When considering the significance of Tender Table from a traveler’s perspective, Tran looks to her own neighborhood: “Whenever I travel to another city, I’m not aware of how the establishment I’ve chosen to patronize has affected the community that it’s in (or has pushed out),” she says. “I live on Williams [Street in North Portland] and I see a lot of restaurants that people enjoy. Some of them are [people of color]-owned, but they’re all mostly new. Businesses on this street are able to operate by way of gentrification, one way or another. That induces a lot of pain for people who are directly affected by this street changing so quickly. I think about that when I go to different cities.”

Chef Tenzin “Kyikyi” Yeshi-Men hands out homemade Himalayan dumplings at a Tender Table event. Photo by Ashley Anderson.

Expanding the Tender Table community

As it grows in popularity, Tender Table remains grassroots and community-oriented both in ethos and practice. Tran offers presenters a small stipend to help cover their time, labor and the cost of supplies. Attendees are asked to purchase tickets on a sliding scale basis (typically $5–20). In late 2017, Tran was awarded a project grant from Portland’s Regional Arts and Culture Council.
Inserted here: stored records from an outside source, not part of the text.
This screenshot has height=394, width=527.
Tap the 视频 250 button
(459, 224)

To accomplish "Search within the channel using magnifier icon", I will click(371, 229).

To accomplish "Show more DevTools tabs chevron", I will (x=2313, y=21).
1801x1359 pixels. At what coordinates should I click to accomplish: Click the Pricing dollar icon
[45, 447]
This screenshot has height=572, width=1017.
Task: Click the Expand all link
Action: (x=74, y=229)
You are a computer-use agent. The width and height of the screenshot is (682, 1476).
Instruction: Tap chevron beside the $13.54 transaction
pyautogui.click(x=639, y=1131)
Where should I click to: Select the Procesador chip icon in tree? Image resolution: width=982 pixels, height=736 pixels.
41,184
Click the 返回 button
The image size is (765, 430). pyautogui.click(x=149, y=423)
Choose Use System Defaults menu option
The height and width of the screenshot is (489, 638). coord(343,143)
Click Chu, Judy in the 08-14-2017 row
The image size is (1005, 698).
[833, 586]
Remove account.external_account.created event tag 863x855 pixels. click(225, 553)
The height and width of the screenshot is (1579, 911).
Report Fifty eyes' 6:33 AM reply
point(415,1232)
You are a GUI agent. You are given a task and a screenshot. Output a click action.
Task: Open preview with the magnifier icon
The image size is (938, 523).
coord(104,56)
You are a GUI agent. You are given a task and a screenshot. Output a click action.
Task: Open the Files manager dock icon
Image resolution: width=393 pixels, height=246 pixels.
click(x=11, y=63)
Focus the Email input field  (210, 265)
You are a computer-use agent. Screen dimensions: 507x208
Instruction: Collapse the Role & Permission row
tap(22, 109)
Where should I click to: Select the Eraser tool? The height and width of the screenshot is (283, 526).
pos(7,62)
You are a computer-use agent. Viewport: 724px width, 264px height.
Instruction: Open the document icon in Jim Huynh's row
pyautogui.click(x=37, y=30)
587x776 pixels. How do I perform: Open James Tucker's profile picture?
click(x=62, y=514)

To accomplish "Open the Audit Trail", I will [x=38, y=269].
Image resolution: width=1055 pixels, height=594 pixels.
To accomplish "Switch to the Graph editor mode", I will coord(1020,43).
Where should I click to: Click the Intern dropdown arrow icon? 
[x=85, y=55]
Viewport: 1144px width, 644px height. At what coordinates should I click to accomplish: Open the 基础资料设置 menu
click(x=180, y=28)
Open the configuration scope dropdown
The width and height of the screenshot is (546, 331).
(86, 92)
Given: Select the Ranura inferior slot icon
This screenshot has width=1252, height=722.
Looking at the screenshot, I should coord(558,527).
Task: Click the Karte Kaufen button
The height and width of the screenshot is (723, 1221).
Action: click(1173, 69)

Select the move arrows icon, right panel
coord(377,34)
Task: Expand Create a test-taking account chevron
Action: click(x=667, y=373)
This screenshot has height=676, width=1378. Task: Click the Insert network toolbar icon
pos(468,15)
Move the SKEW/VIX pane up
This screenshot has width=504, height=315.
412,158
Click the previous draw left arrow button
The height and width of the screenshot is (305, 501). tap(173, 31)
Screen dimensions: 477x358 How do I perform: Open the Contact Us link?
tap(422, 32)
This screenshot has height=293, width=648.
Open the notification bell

The financial support has allowed Tran to expand the project’s reach to new cities.

“A few months ago, I brought Tender Table to Seattle and that went really well,” she says. “I’m in the process of planning Tender Table in New York City too, so I’m hoping that I can bring it to many more places over time … It’s been a very healing, creative and regenerative space.”

Tran hopes that the vital conversations Tender Table inspires do not remain insular and, instead, carry beyond the spaces that host them. While she’s excited to continue hosting Tender Table events, she’s especially looking forward to creating and fostering more connections within Portland’s food scene.